Task objective -
Using the listing below, keep only the lines with the word "sidebar" and copy them.

Given data -
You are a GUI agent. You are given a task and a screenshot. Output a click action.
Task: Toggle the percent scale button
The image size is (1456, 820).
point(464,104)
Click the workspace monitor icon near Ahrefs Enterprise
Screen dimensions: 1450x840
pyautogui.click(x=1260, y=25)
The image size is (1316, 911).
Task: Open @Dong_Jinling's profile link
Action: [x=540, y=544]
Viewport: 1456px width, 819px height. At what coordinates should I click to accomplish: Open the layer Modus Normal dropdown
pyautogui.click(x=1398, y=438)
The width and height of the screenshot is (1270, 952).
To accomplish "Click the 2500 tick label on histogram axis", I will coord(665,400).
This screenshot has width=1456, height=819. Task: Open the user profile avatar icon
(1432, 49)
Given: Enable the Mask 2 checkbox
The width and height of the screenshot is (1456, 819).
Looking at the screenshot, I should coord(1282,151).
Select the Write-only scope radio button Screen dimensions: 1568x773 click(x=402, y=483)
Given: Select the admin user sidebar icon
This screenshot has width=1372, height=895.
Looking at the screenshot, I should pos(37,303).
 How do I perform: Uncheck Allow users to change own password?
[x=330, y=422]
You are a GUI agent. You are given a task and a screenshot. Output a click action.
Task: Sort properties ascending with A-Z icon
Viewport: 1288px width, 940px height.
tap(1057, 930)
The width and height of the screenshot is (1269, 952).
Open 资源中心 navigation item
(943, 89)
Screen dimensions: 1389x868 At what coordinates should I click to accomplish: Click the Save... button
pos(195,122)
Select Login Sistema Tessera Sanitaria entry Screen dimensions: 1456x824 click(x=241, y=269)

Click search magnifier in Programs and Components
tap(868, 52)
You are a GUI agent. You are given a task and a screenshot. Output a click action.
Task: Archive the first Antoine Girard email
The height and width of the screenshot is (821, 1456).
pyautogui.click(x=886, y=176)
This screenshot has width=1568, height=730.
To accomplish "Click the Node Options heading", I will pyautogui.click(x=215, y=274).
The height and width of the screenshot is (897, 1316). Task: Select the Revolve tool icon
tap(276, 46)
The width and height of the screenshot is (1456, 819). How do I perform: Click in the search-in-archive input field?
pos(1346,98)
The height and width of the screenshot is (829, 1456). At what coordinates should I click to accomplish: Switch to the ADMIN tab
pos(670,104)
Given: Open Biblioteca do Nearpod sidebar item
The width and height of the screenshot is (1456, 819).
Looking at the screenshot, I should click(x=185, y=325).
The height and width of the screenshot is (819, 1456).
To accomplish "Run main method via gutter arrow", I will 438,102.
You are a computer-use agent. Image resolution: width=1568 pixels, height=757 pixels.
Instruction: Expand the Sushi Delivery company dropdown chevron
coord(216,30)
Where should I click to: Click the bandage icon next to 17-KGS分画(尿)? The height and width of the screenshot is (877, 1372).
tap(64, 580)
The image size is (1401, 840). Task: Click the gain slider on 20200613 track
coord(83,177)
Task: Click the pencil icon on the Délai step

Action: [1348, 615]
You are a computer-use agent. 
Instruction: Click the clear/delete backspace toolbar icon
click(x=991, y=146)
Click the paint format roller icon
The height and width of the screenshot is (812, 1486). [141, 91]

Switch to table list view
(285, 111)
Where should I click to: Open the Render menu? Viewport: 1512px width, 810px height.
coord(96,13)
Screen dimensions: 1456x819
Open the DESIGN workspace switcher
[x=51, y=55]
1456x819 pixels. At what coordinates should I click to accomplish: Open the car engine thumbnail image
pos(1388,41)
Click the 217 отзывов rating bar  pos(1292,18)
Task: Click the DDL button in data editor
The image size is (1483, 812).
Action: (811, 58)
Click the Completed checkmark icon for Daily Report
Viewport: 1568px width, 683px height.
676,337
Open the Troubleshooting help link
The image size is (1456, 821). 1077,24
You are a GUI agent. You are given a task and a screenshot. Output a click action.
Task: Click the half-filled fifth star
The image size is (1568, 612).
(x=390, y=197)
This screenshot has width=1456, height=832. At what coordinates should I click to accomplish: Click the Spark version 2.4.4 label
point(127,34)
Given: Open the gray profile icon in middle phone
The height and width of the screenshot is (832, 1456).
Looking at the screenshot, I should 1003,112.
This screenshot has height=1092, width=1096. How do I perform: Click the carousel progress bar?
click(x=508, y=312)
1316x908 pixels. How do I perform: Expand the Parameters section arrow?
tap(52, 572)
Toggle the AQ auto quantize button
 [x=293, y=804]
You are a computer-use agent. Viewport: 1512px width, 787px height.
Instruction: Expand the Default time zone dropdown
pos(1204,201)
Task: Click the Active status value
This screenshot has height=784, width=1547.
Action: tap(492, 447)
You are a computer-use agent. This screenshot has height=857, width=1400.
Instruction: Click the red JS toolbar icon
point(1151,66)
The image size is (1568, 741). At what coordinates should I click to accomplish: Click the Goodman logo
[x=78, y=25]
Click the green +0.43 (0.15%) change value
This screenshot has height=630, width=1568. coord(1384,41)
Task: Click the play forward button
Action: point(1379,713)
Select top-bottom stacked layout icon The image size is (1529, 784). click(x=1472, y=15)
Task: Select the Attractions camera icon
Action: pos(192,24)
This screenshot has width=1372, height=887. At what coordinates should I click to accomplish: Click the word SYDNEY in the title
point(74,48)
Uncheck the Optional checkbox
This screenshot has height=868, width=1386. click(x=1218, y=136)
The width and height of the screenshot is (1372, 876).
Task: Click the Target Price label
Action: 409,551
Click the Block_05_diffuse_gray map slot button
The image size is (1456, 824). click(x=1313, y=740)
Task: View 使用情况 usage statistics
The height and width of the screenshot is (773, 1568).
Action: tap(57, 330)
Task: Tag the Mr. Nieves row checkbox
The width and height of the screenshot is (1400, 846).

Your response -
Given: Select the admin user sidebar icon
Given: Open Biblioteca do Nearpod sidebar item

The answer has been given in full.